→ Given task 1
In the internal control text, rewrite the paragraph that begins "Under the supervision and with the participation" as a short list that keeps its main facts.
→ Given task 2
Write what comes next in the internal control text, starting after its last sentence.

→ Text block

Under the supervision and with the participation of our management, including the CEO and CFO, we conducted an evaluation of the effectiveness of our internal control over financial reporting based upon the framework in Internal Control-Integrated Framework issued by the Committee of Sponsoring Organizations of the Treadway Commission (2013 Framework). Based on our evaluation under this framework, our management concluded that our internal control over financial reporting was not effective as of December 31, 2016 in the following areas:

 

Segregation of Duties: We do not have sufficient controls over financial reporting due to a lack of segregation of duties (which was a continuation of what had existed as of August 31, 2015, as reported in the 2015 Form 10-K). Specifically:

 

  1 There are not formal controls over our cash receipts and disbursements; individuals with control over cash also have significant roles with us, and compensating controls are not adequate to fully reduce this control deficiency.
     
  2 Individuals who have responsibility for recording transactions are also responsible for reconciliations and the financial close process. Our limited number of personnel in turn limits the distribution of review and reconciliation responsibilities.

→ Material provided

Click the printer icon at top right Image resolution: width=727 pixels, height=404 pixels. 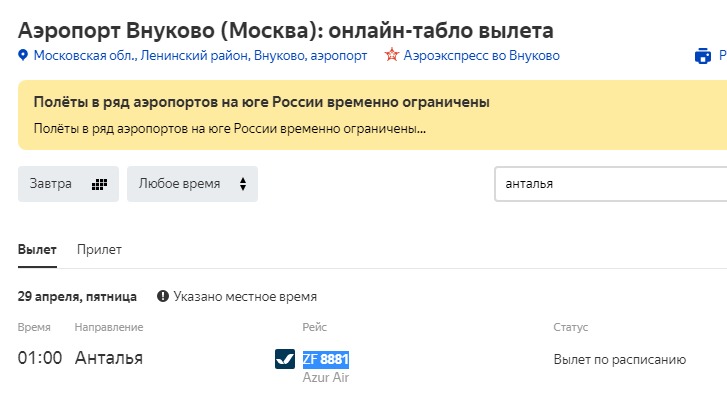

---

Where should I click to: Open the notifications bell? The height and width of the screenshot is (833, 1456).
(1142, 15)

...

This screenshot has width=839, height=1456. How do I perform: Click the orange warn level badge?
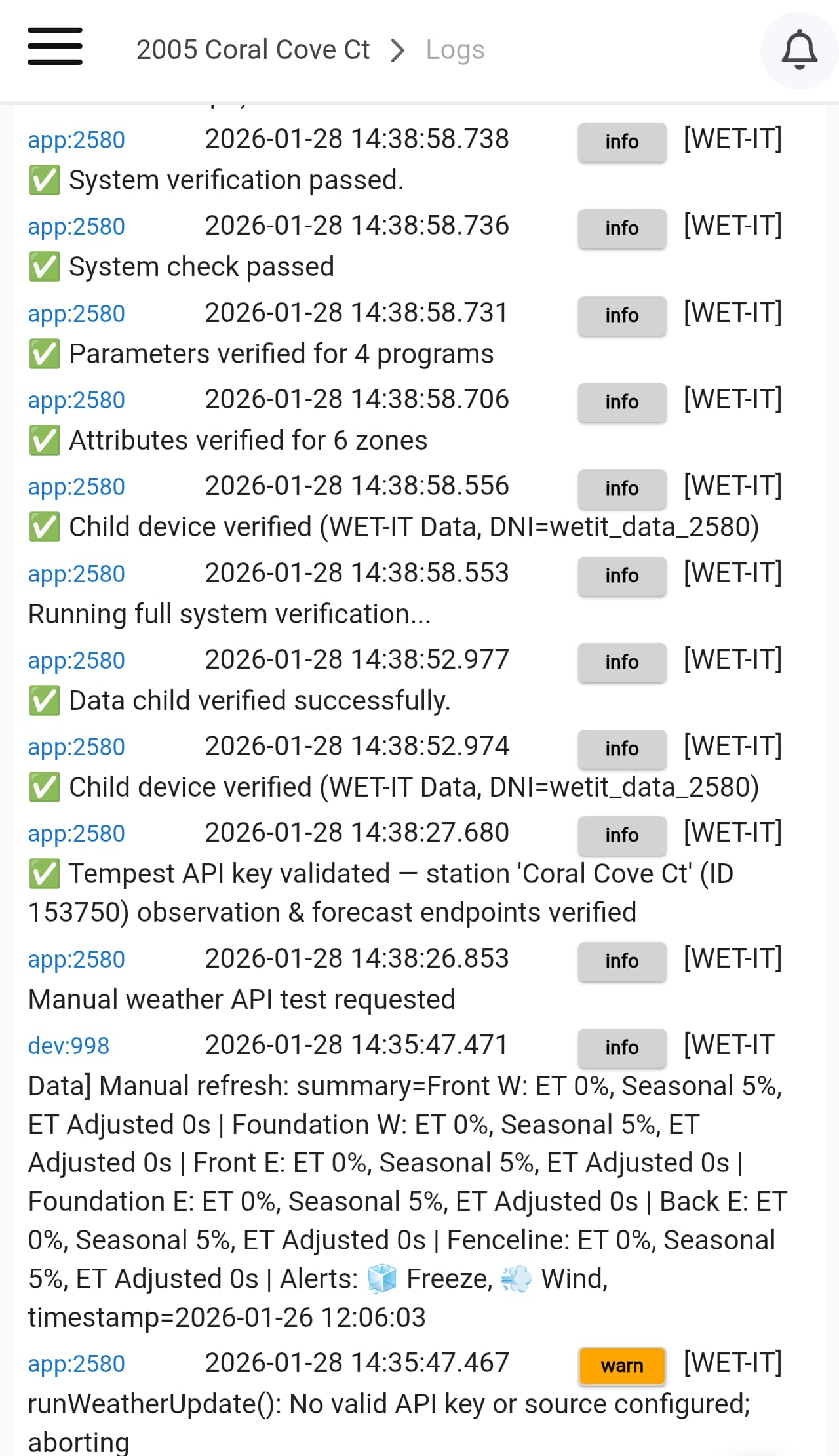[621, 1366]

→ Right answer 1
- Management, including the CEO and CFO, oversaw and took part in an evaluation of how effective the company's internal control over financial reporting was.
- The evaluation was based on the framework in Internal Control-Integrated Framework, issued by the Committee of Sponsoring Organizations of the Treadway Commission (2013 Framework).
- Management concluded that this internal control was not effective as of December 31, 2016, in the areas that follow.

→ Right answer 2
 

Financial Close, Consolidation and Reporting: We do not have effective internal controls over its financial close, consolidation and reporting process. During 2016, beginning with the acquisition of controlling interest in Rhino Resource Partners, LP, our financial reporting complexities increased significantly without a corresponding increase in our resources dedicated to maintenance of a control structure and the preparation of financial information to be included in its public filings. We are evaluating various plans to restructure our financial closing process, including engaging additional personnel experienced in financial reporting and evaluating the time commitment and responsibilities of those currently assigned such responsibilities.

 

  (c) Attestation Report of the Registered Public Accounting Firm.

 

Our financial statements have been audited by Brown Edwards & Company, LLP, an independent registered public accounting firm, which was engaged on August 11, 2016 to audit our financial statements as a smaller reporting company. This is the first fiscal year in which we became an accelerated filer. Brown Edwards has not been engaged to audit our internal controls over financial reporting.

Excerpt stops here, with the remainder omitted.